An application example with vacation flair
Summer is coming to an end and many a person is thinking about how they can soon soak up some sun again in autumn or winter. A quick visit to the travel agency and you’re ready to go. But not for the travel agency – because who thinks about dates when there are palm trees and sunshine? A customer usually less so, but the travel agency now has some formalities and work processes ahead of it. After all, some data comes together when you have to organize a trip and settle the commission with the travel provider.
Data as the basis for business processes
For many companies, data is now the crucial basis for business processes. And it is often no longer enough to make the data accessible only within the company. It often has to be exchanged with other companies as well. Because data can be many things: private, anonymous, public, business purpose or even trade secret. However, they are never static and unchangeable. They are a reflection of our world and, accordingly, just as changeable. In order to work with them, they must also be exchanged and queried.
The exchange of data as a security risk
For our travel agency, for example, where we have just booked a room with a sea view in the Maldives, this means that it has to pass on our data to the tour operator. And that’s not the only data exchange. The tour operator, in turn, passes on its own customers who have booked a trip via its website to the travel agency for support. And thus also their data. In addition to other processes, there is also the question of billing. Who won which customer? Who is entitled to what share of the commission? Was it a regular customer or a new customer? To clarify these questions, the business partners would have to regularly exchange their entire database. Of course, both companies would like to avoid this – because the database is a crucial business asset for most companies.

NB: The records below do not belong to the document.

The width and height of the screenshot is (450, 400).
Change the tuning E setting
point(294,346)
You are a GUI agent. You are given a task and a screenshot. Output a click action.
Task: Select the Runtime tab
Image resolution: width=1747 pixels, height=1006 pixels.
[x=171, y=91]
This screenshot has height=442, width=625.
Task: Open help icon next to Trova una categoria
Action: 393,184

Exchanging pseudonymous data securely and anonymously
So how can data be exchanged without making the entire database accessible to external companies? The Stuttgart-based software company TOLERANT has found an ideal solution for this and similar questions: With their software TOLERANT Match Pseudonymization, companies can anonymize data and then match it in an error-tolerant manner.
The travel provider and the travel agency thus now anonymize the data before the exchange and only then pass it on. During data matching, the anonymized customer data from both parties must match – only then can the information be uncovered and used for commission settlement. And here, too, the TOLERANT software provides an ingenious aid: If personal characteristics – e.g. name, address, telephone number – are replaced by pseudonyms, similar data records will no longer be recognized with today’s standard procedures, even if there are minor discrepancies. TOLERANT’s fuzzy search also works on completely pseudonymized data. You will then find e.g. Stefan Mayer, Braunbärweg 12 ~ Maier Stephan, Braubnärweg 12. All other customer data remains anonymous and the business secret is preserved.